Ms Mazur and her future husband decided to leave Poland in 1982 after the imposition of martial law, and Australia was in her sights.
She recalls Europe at the time was much more conservative than what she imagined Australia to be.
“Everybody was so strict, there were so many restrictions in Western Europe. In Eastern Europe there was communism so there were different restrictions, you didn’t have the freedom of speech and so on, but there were other freedoms,” Ms Mazur says.
“In Western Europe there were other restrictions ... three o’clock is afternoon tea, if you have kids keep them quiet.
“It was a structured life, you need structure, but that was overdone.
“Over there, Australia seemed to be this amazing foreign country, we didn’t know what to expect, but we were nicely surprised.”
When Ms Mazur applied to come to Australia, she wanted to go to Sydney, having associated Australia with the oft-seen images of the harbour city.
“When they said to us we had to come to Perth, I thought, ‘I am not coming, I have never heard of Perth’,” she recalls.
“Now I have been around the country and there are beautiful places, in Tasmania and Queensland, but here is home.”
The WA mining industry beckoned when the couple arrived in Australia and they moved to Mount Magnet.
“I was not involved in mining as such at all, but it was the main employment. We thought we would go and have a look at the outback and see what it was like,” Ms Mazur says.
At the time, working for the local branch of state government departments was the best way to learn the ways of her new world.
“We were the mining registrar, so we made registration of titles, miners’ rights, then we had the children’s courts; there was a judge coming every now and then, we had court sessions and we did one marriage as well, it was a bit of everything. So I learned how everything operates in Australia,” Ms Mazur says.
That experience also helped to grow her understanding of the Australian community and way of life, which played out later when she applied for the Thermomix distributor’s licence and was met with the European-style mindset of Australia.
“Their idea was Australia’s food was like American, that we didn’t cook, we only had barbeques and surfed,” she says.
“We proved them wrong.”
After five years in the Mid West, Ms Mazur moved back to Perth and then started a consulting business after a two-year period with the Department of Mines – work she said also helped to establish her business nous and customer relations for future endeavours.
“I enjoyed the mining industry, it was very vibrant. I enjoyed all the wheeling and dealing,” she says.

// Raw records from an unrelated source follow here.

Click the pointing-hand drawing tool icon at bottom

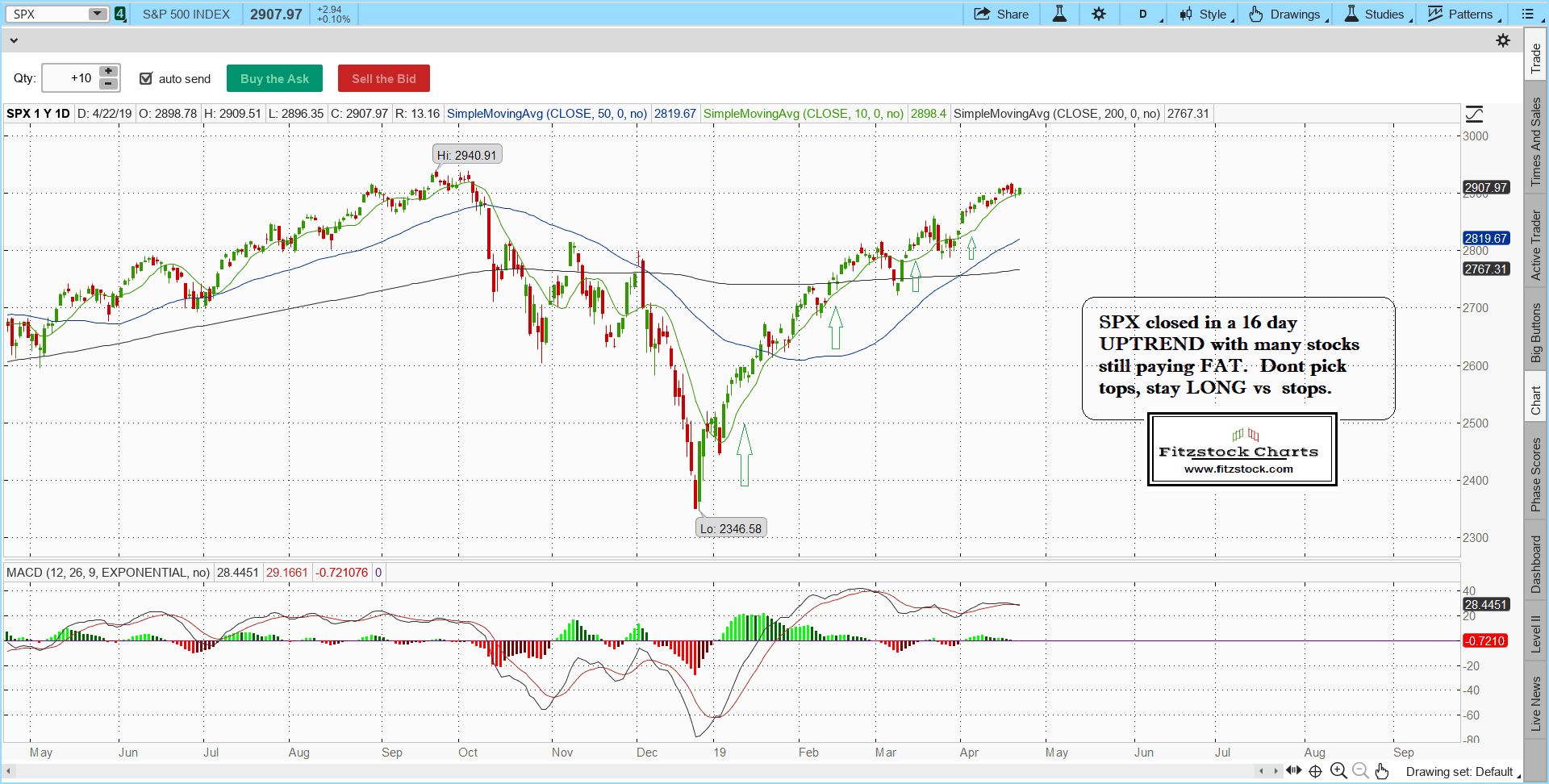click(1382, 771)
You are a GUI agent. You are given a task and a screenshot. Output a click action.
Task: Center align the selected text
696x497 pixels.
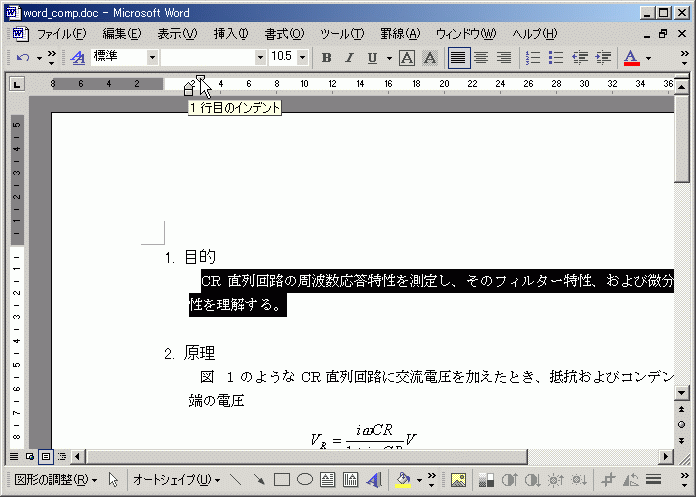point(481,58)
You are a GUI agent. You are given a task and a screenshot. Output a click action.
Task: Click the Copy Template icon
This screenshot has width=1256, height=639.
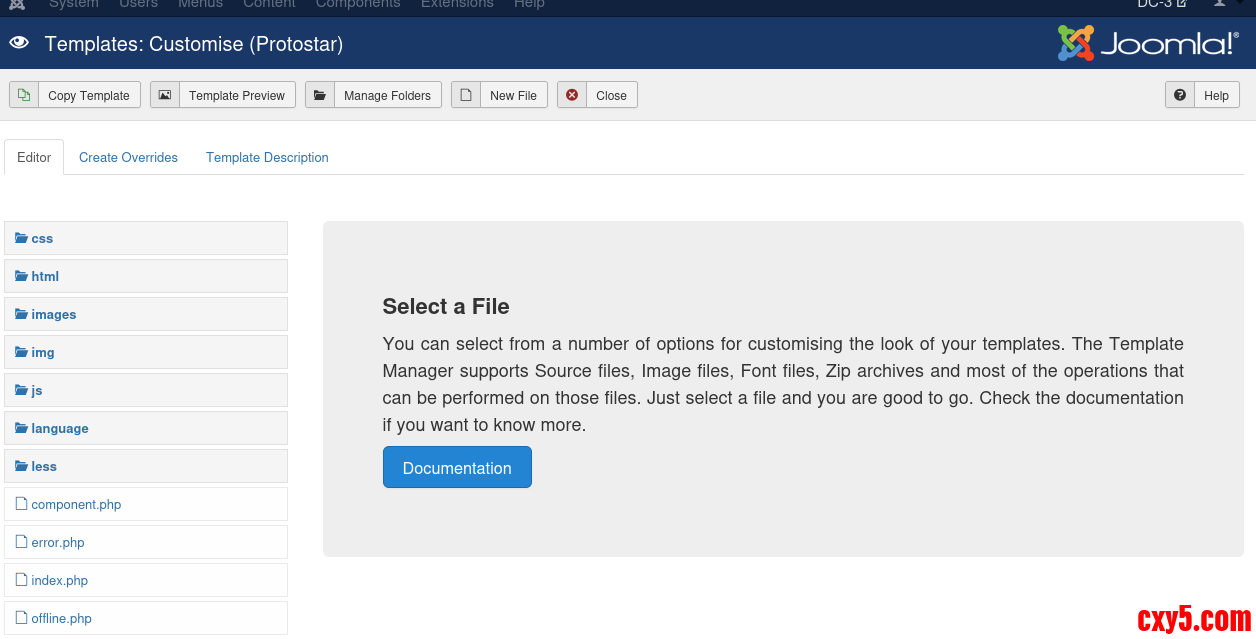[x=24, y=95]
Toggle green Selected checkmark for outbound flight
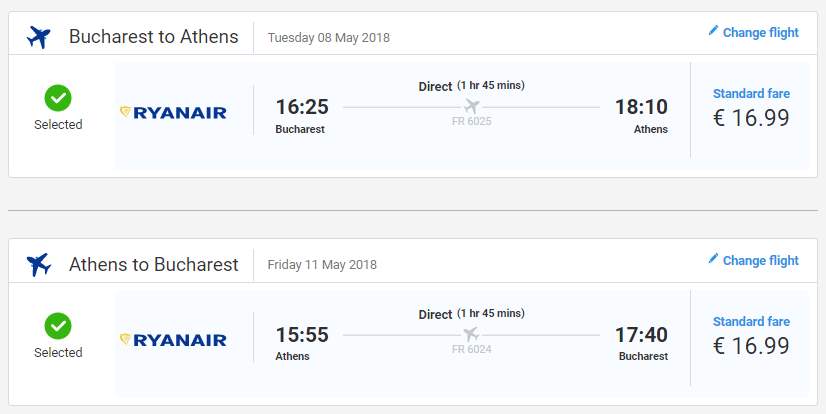The height and width of the screenshot is (414, 826). pos(58,98)
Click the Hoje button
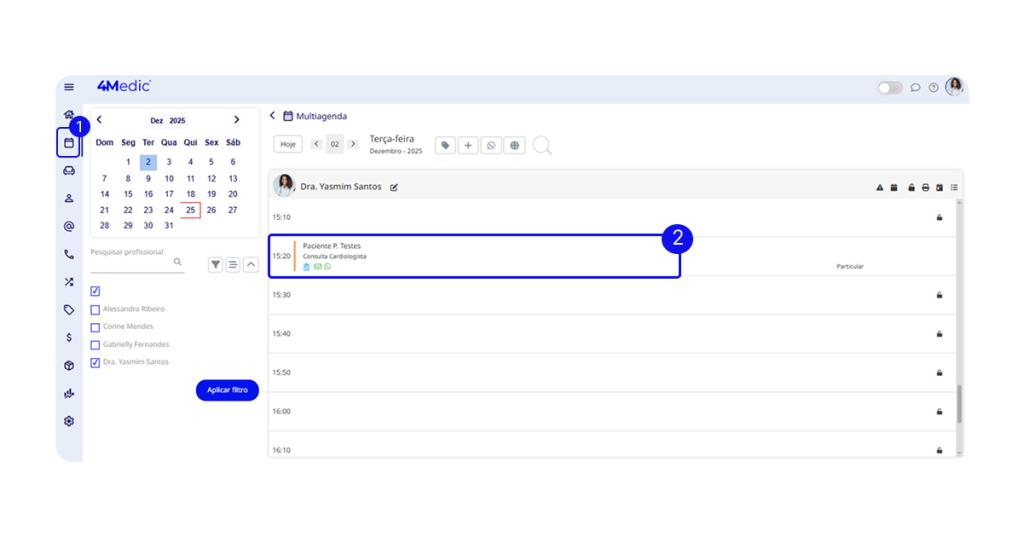The width and height of the screenshot is (1024, 537). 288,144
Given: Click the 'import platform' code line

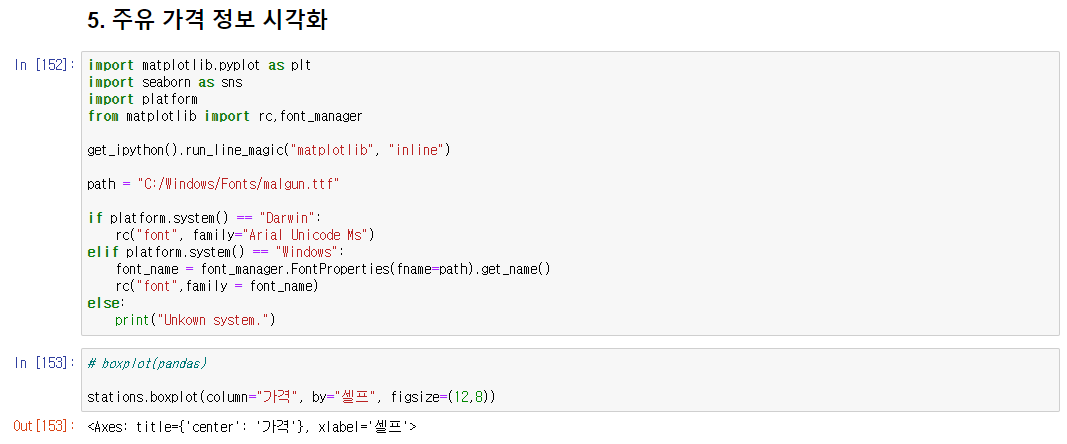Looking at the screenshot, I should click(142, 99).
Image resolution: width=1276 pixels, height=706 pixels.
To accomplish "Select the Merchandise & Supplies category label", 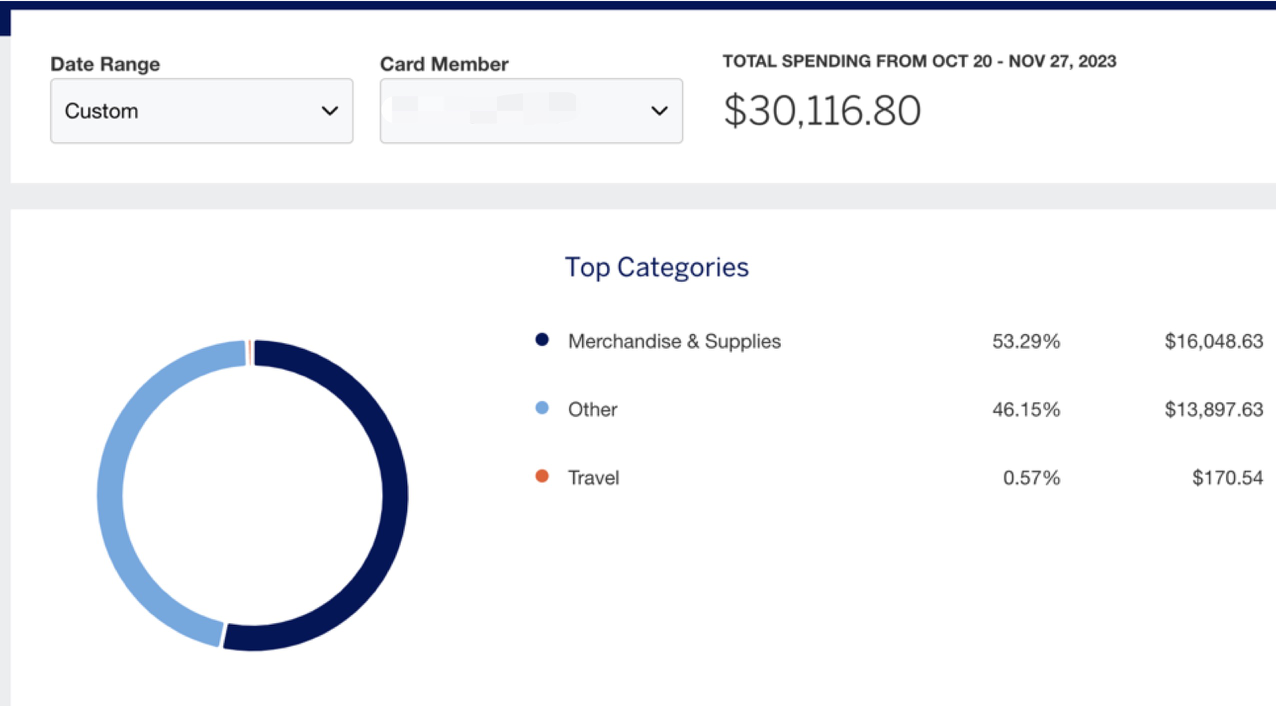I will click(674, 341).

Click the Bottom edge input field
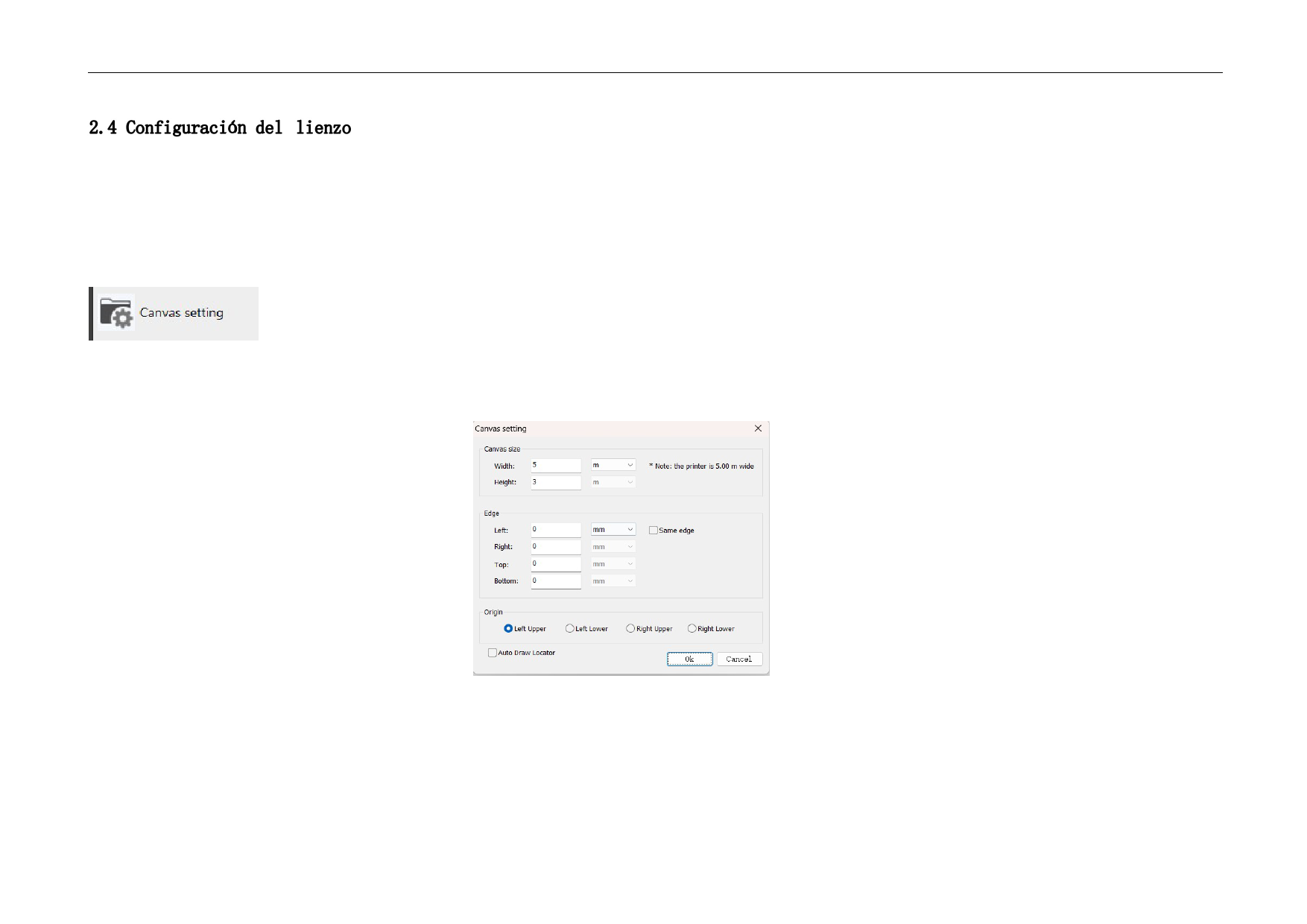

“I have always been a people person; even at the mines department everyone hated working on the counter. I loved it, you speak to everyone who came and you learn so much from them.
“It gave me a lot of insight.”
It was during her time with the Department of Mines that Ms Mazur started to experiment with and sell Thermomix; and for the first year she attempted to run her consulting business as well.
“I quickly realised it wasn’t going to be easy, and I let mining go,” she says.
“I didn’t know what I was getting myself into, if you overanalysed you would have thought, ‘oh my gosh, this is too much’. But you go slowly and when you go bit by bit, it is not as big as it seems.”